**Work to complete**
Word for word, restate the entries below, but exclude the images.

(Given records begins)

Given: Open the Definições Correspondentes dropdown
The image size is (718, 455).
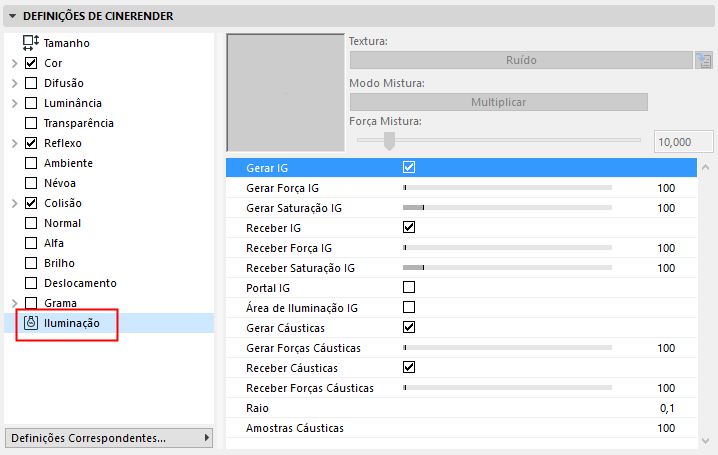Looking at the screenshot, I should click(109, 438).
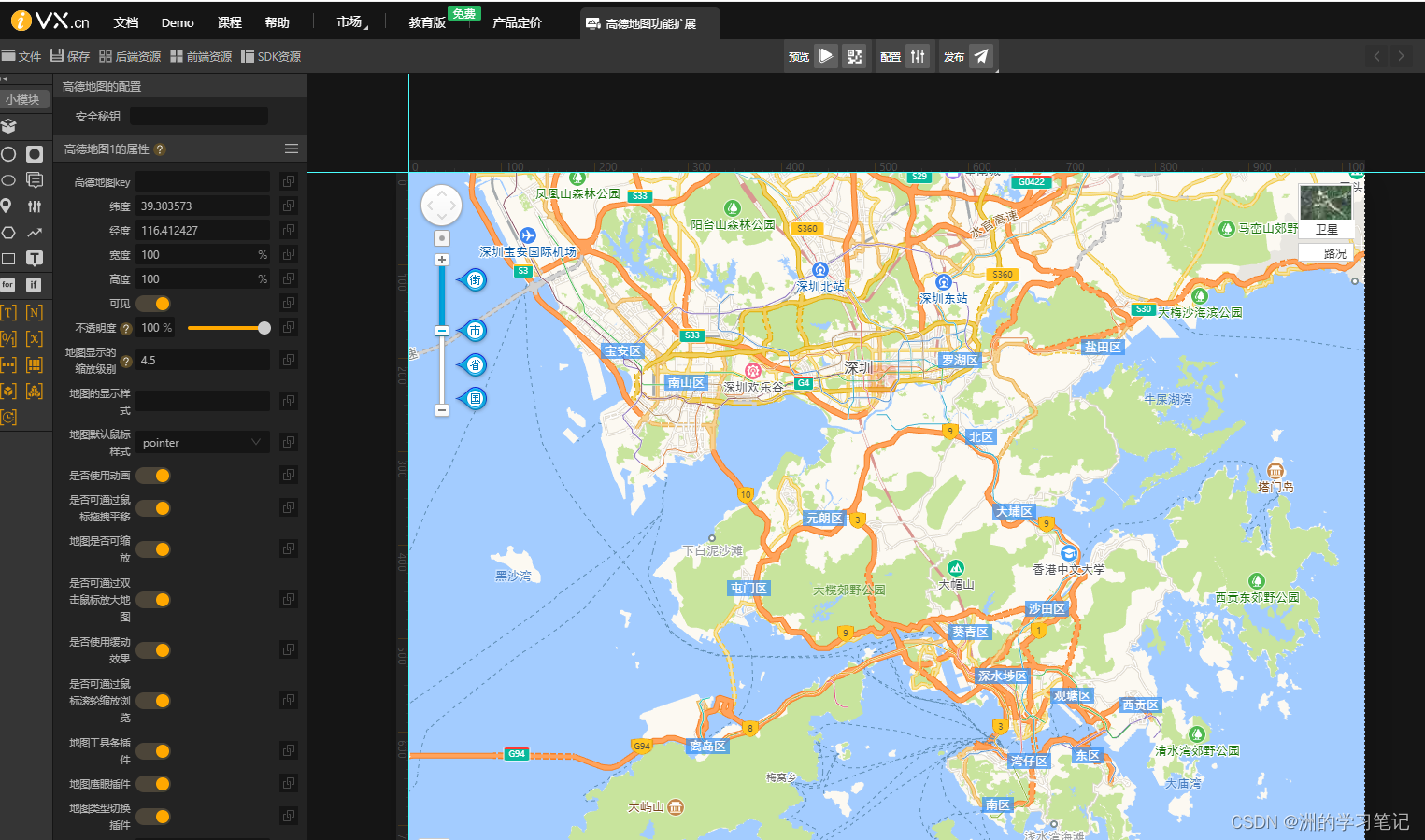Screen dimensions: 1425x840
Task: Click the 保存 save button
Action: pos(70,56)
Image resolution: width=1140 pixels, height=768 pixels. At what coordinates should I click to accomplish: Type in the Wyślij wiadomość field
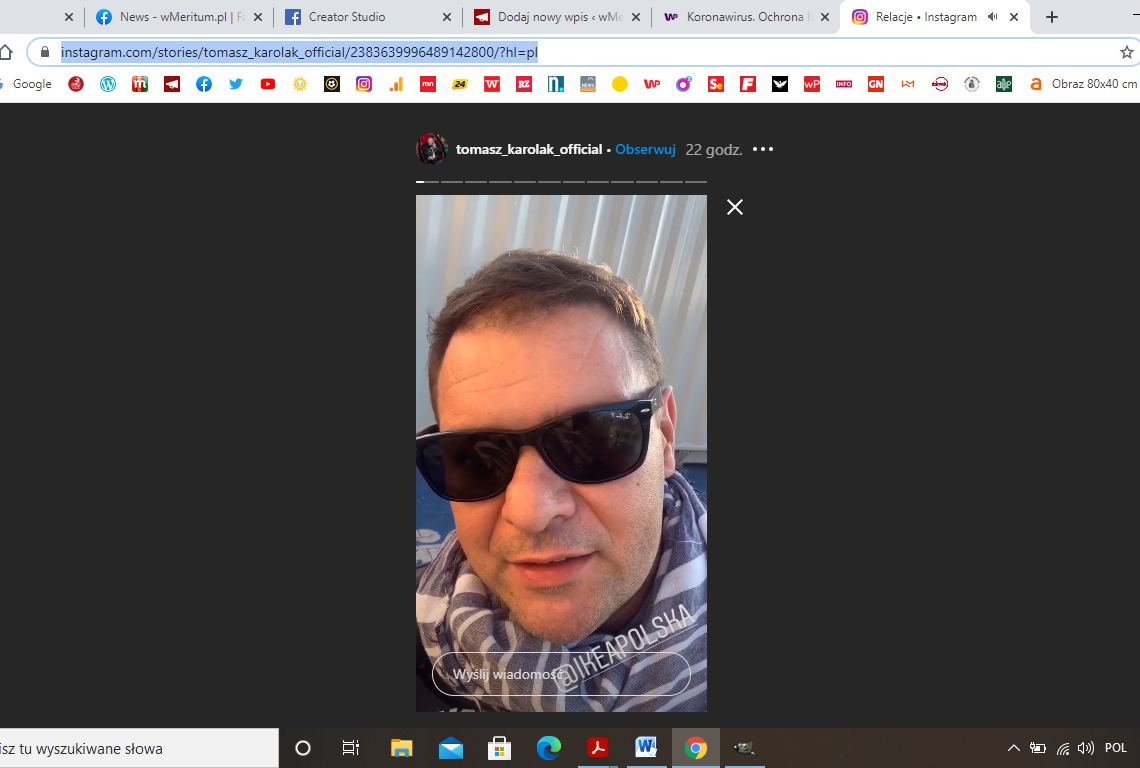coord(561,674)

(Given records ends)

**Answer to this problem**
Given: Open the Definições Correspondentes dropdown
The image size is (718, 455).
Looking at the screenshot, I should click(109, 438).
Screen dimensions: 1425x840
Task: Click the 保存 save button
Action: pos(70,56)
Image resolution: width=1140 pixels, height=768 pixels. At what coordinates should I click to accomplish: Type in the Wyślij wiadomość field
coord(561,674)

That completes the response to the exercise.